CRCC’s Nalika Gajaweera presented her research on how people of color experience race in mindfulness communities that are predominantly white at the Buddhism and Breath Summit.
The Buddhism and Breath Summit was sponsored by The Jivaka Project and The Robert H.N. Ho Family Foundation Center for Buddhist Studies at the University of Toronto. Find out more and find other presentations at Jivaka.net.
Abstract
In Vipassana meditation practice, the first common object is the breath. By allowing the breath to be the focus of your awareness, one lets the social world full of discursive thought, self-reflexivity and judgement move into the background. Yet, we know that as intimate and solitary as this breath practice is, many individuals turn to communities of solitary practice such as sitting groups and retreat spaces, as safe grounds or anchors to turn their gaze inward and attend to the tacit, embodied dimension of their being.
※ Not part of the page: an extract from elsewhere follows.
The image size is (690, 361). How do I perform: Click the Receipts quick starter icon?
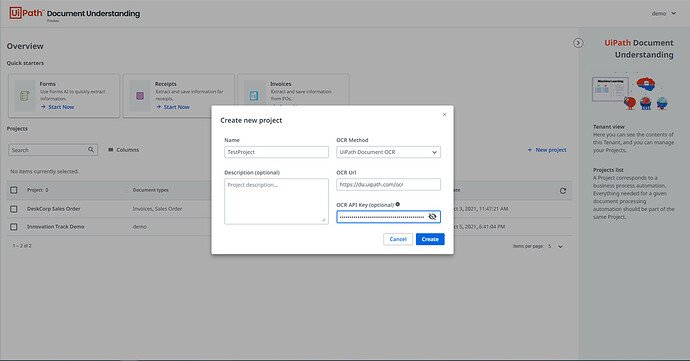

This presentation critically evaluates how for non-white people of color in North America who practice in institutional spaces that are predominantly white, such silence and safety is interrupted by race. By drawing on fieldwork conducted in California among mindfulness communities, I explore key assumptions about mindfulness that North American black and non-black people of color expose and problematize through their engagement with mindfulness. The presentation asks, how in the context of racialized history of the United States and institutional whiteness, how we might more fully appreciate the “noble” breath of meditation, not as simply empty and neutral, but rather as supersaturated with history and power.
Questions for reflection
For practitioners of color participating in Insight and mindfulness spaces, in what ways does race and history shape their experiences in such spaces?
What role do others play in the self-cultivation practices of meditation practitioners? Do you have any personal practices in your own life in which others in the environment impact your personal experience?
Related to the idea of the comfort and discomfort of space that this article refers to, what spaces do you find yourself “sinking into” or “not sinking into” (Ahmed 2014)? What shapes this comfort and discomfort?
Nalika Gajaweera was a senior research analyst with the USC Center for Religion and Civic Culture through 2023.